In this study, we interpreted the results of the PreCursor-M AnoGYN Methylation assay as a binary outcome (positive
versus negative) based on predefined thresholds. While a threshold-based approach is common in many clinical tests, others, such as most diagnostic blood tests, rely on continuous risk scales where cut-offs for decision-making are variable, and often take into account additional clinical factors. A similar strategy could be applied to the PreCursor-M AnoGYN Methylation assay, by defining broader risk categories, such as low-, intermediate- and high-risk. A binary test result would facilitate straightforward interpretation by clinicians, whereas a continuous test result would allow for more personalized patient management. In both cases, the implementation of methylation testing in a clinical setting could offer diagnostic and prognostic value. According to current European Society of Gynaecological Oncology (ESGO) guidelines, women presenting with vulvar symptoms should undergo inspection, with a biopsy recommended for any suspicious lesion [
21]. Methylation testing on these biopsies could not only help ensure accurate diagnosis in patients with suspected HPVi-VIN, but also help tailor follow-up strategies and treatment intensity for those with HSIL.

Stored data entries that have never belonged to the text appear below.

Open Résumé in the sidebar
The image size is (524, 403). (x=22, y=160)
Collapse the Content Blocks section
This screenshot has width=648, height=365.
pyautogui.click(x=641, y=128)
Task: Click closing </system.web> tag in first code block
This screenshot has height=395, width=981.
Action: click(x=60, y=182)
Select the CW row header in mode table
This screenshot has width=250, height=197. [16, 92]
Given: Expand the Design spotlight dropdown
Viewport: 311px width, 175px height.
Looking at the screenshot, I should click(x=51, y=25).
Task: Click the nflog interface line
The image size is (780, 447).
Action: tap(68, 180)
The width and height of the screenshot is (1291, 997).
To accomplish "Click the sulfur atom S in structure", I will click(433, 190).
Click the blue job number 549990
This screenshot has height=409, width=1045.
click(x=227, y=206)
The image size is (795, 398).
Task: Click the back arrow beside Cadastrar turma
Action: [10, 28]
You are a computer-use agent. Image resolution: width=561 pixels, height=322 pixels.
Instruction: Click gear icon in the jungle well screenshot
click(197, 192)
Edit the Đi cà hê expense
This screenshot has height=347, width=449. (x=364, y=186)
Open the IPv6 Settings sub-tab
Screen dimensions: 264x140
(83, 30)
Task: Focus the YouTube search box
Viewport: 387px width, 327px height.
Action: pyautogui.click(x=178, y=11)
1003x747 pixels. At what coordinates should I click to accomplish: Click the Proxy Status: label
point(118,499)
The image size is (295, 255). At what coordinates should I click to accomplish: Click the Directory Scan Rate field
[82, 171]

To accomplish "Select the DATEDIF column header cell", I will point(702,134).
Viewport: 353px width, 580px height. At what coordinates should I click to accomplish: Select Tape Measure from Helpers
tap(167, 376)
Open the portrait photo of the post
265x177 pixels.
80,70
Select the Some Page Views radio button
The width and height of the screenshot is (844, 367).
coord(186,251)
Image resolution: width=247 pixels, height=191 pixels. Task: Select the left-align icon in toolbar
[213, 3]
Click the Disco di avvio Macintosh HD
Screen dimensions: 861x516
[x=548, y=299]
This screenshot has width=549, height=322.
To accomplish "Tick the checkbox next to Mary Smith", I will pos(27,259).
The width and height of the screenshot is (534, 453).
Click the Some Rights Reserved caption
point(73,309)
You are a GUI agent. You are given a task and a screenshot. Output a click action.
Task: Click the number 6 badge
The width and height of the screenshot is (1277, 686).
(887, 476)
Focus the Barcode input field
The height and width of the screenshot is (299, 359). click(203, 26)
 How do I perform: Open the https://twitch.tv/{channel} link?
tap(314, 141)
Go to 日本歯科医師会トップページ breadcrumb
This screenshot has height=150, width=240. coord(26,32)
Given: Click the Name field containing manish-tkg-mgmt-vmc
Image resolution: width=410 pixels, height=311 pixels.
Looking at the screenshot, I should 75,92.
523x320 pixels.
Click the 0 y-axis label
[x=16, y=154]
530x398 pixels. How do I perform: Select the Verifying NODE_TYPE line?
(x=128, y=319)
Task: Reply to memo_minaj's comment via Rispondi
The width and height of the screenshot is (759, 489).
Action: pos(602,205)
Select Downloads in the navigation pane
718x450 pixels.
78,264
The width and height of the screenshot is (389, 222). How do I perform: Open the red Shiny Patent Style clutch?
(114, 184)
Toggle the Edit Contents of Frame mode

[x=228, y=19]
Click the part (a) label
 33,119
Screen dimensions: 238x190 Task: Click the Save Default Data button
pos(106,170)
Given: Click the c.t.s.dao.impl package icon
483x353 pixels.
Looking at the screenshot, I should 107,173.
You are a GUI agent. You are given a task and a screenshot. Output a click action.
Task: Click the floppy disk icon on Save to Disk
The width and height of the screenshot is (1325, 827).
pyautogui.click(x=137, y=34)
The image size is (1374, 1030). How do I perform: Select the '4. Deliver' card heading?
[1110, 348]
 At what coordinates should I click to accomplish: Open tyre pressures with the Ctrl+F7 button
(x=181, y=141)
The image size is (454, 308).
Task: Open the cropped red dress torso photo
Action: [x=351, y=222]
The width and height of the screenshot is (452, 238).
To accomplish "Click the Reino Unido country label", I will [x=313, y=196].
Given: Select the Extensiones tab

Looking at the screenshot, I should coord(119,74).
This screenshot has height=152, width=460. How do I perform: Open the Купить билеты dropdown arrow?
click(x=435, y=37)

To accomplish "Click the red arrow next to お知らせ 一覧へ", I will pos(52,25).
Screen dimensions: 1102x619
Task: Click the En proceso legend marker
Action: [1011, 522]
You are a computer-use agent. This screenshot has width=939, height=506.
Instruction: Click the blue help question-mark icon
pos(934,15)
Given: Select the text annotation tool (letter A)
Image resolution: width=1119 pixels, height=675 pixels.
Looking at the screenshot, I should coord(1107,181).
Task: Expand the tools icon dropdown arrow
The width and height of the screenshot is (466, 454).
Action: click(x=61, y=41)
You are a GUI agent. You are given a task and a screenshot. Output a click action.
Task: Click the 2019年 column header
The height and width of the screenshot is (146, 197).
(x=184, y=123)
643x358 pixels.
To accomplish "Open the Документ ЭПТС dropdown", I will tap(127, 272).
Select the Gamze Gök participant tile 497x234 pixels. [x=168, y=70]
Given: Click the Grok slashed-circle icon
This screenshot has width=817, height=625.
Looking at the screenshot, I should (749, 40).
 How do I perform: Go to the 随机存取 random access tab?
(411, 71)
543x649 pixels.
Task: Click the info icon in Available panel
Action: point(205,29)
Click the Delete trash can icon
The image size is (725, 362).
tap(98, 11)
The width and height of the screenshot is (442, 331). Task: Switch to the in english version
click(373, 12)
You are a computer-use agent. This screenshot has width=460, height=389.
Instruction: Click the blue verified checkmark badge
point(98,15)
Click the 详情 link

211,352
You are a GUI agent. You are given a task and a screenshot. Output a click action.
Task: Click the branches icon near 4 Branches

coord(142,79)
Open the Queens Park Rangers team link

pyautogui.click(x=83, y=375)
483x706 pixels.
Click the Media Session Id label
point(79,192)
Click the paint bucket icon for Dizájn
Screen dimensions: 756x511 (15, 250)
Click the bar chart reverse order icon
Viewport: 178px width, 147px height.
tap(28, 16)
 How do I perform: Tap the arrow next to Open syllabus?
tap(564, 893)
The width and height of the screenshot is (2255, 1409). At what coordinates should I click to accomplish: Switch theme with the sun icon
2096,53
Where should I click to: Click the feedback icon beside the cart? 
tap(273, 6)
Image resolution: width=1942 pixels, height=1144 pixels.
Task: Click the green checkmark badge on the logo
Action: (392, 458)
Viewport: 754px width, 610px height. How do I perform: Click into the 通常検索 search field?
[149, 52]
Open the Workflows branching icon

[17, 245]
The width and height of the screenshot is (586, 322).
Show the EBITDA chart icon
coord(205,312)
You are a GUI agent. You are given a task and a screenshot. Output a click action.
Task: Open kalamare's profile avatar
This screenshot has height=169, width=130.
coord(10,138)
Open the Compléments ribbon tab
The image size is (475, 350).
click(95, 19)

Strengths of this study include the analysis of 170 revised vulvar FFPE samples. This ensured histopathological confirmation of all cases, reducing interobserver variability and strengthening the reliability of the dataset. Additionally, the ASCL1/ZNF582 marker panel was tested on samples from non-dysplastic and low-grade lesions (LS and LSIL), which is essential to demonstrate the assay’s ability to distinguish high-grade disease not only from healthy controls, but also from vulvar lesions that do not require clinical intervention.
This study also has limitations. One is the age difference between controls (32 years) and patients with high-grade VIN (46 and 74 years in HSIL and HPVi-VIN, respectively). Given that methylation levels are known to increase with age, this may have led to an overestimation of the observed detection rates in the HSIL category. Nevertheless, the association between methylation and disease status remained significant when stratifying both disease groups by age, indicating an age-independent relationship. A further consideration is the retrospective design of the study, where part of the samples were selected based on their DNA concentration, which may introduce selection bias and potentially influence the test performance. Nevertheless, the results obtained provide a strong rationale for additional prospective validation, which is currently ongoing.
In conclusion, the ASCL1/ZNF582 marker panel (PreCursor-M AnoGYN Methylation assay) shows strong diagnostic performance for detection of high-grade VIN and vulvar cancer, and comparable performance to the previously established ZNF582/SST/miR124-2 marker panel. The ability of the ASCL1/ZNF582 marker panel to distinguish clinically relevant disease from low-grade or benign lesions supports its clinical utility. Particularly, the assay may support clinical decision-making by guiding the intensity of treatment and follow-up in patients with HSIL. In HPVi-VIN, where diagnosis can be challenging, the assay may serve as an objective diagnostic aid.